++++ Document excerpt ++++

Vulnerable

I spend so much time and thought trying to build a complete picture of me, my life, and God. To be able to summarize it all in a few sentences that completely capture the essence and purpose of everything, in a way that I completely know all there is to know about all of it. And then, when I know it all, I can fix it all – starting with my own broken self.
And I try to get God to come along with me on this journey of obtaining control. But he doesn’t give a rip about this all-consuming purpose of mine – no, he wants to take it away - “Surrender” is the command. But I have excuses – oh so many. Countless reasons to hold on to my life the way I want it. Still he doesn’t care because he knows, oh he knows my heart.
Way deep down, there are parts of myself that I have hidden so well and so long ago I don’t even know what’s there. All I have is a faint recollection that I mustn’t ever let anyone see those things. I had built these walls (pretty good ones, if I do say so myself) to cover those things up, and I made them look so real that they just blend in. You would never know they were there.

++++ Material provided ++++

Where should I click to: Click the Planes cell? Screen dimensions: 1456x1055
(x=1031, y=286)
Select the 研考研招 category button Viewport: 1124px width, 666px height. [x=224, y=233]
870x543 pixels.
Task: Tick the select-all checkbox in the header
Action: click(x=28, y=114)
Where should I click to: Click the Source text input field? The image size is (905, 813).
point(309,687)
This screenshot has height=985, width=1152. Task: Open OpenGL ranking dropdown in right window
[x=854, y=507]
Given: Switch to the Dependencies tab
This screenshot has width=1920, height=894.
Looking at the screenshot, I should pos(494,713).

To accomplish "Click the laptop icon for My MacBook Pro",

++++

◆ **Jobs**
1. Reproduce the passage of the essay "Vulnerable" that begins with "And I try to" and runs through "knows my heart.".
2. Extend the essay "Vulnerable," about surrendering control to God, from the point where it stops.

◆ **Answers to each task**
1.
And I try to get God to come along with me on this journey of obtaining control. But he doesn’t give a rip about this all-consuming purpose of mine – no, he wants to take it away - “Surrender” is the command. But I have excuses – oh so many. Countless reasons to hold on to my life the way I want it. Still he doesn’t care because he knows, oh he knows my heart.

2.
But God – God knows. He knows I’m hiding. And his voice calls out to me the same way he called long, long ago to those first broken people in the garden, the way he calls to each of his children: “Where are you?”
And I don’t even know - Where did I put myself?
Yet he knows, and I know that he knows, and that he will find me if I let him. Only I’m scared and I don’t even know why.
Vulnerability is a word that we are using more and more – and for good reason. The word itself seems to knock on your heart’s door and request entry. Synonyms include susceptible, weak, defenseless, helpless, exposed, in danger. We know that being vulnerable is a good thing, but kind of in the same way we know that we shouldn’t eat junk food – who actually does it besides a few health nuts? And this attitude makes sense – who wants to feel defenseless or exposed?
A few weeks ago I was on a footbridge and impulsively decided to climb over the rail to sit on the cement right on the edge of the bridge. It wasn’t completely irrational because there was this huge thick cable where the suspension cable swooped down in the middle of the bridge.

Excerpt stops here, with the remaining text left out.